*** PROVIDED PASSAGE ***

The accepted answer did not worked for me.

Year 2020 breakdown.

  1. The (elem.offsetParent !== null) method works fine in Firefox but not in Chrome. In Chrome position: fixed will also make offsetParent return null even the element if visible in the page.

    User Phrogz conducted a large test (2,304 divs) on elements with varying properties to demonstrate the issue. https://stackoverflow.com/a/11639664/4481831 . Run it with multiple browsers to see the differences.

    Demo: 

    //different results in Chrome and Firefox
console.log(document.querySelector('#hidden1').offsetParent); //null Chrome & Firefox
console.log(document.querySelector('#fixed1').offsetParent); //null in Chrome, not null in Firefox
        <div id="hidden1" style="display:none;"></div>
    <div id="fixed1" style="position:fixed;"></div>

  2. The (getComputedStyle(elem).display !== 'none') does not work because the element can be invisible because one of the parents display property is set to none, getComputedStyle will not catch that.

    Demo:

    var child1 = document.querySelector('#child1');
console.log(getComputedStyle(child1).display);
//child will show "block" instead of "none"
    <div id="parent1" style="display:none;">
  <div id="child1" style="display:block"></div>
</div>

  3. The (elem.clientHeight !== 0). This method is not influenced by position: fixed and it also check if element parents are not-visible. But it has problems with simple elements that do not have a css layout, see more here

    Demo:

    console.log(document.querySelector('#div1').clientHeight); //not zero
console.log(document.querySelector('#span1').clientHeight); //zero
    <div id="div1">test1 div</div>
<span id="span1">test2 span</span>

  4. The (elem.getClientRects().length !== 0) may seem to solve the problems of the previous 3 methods. However it has problems with elements that use CSS tricks (other then display: none) to hide in the page.

***

_PROBLEM 1_. In the visibility-check breakdown, turn the paragraph that begins "The (elem.offsetParent !== null) method" into a short bulleted list that keeps its main facts.
_PROBLEM 2_. Name every visibility-test expression that the visibility-check breakdown evaluates.
_PROBLEM 3_. Duplicate a section of the visibility-check breakdown word for word, beginning at the words "Year 2020 breakdown." and stopping after "visible in the page.".
The material has no part in this work.

*** GIVEN DATA ***

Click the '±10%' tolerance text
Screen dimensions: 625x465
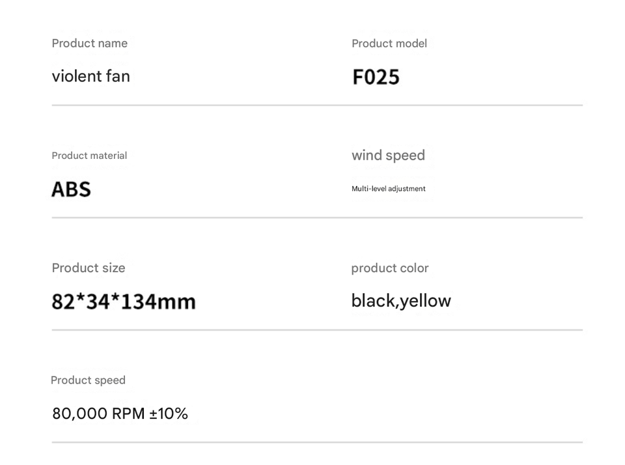169,414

***

_RESULT 1_.
- Checking elem.offsetParent !== null works in Firefox.
- It does not work reliably in Chrome.
- In Chrome, an element with position: fixed also returns null for offsetParent, even when it is visible on the page.

_RESULT 2_.
- elem.offsetParent !== null
- getComputedStyle(elem).display !== 'none'
- elem.clientHeight !== 0
- elem.getClientRects().length !== 0

_RESULT 3_.
Year 2020 breakdown.

  1. The (elem.offsetParent !== null) method works fine in Firefox but not in Chrome. In Chrome position: fixed will also make offsetParent return null even the element if visible in the page.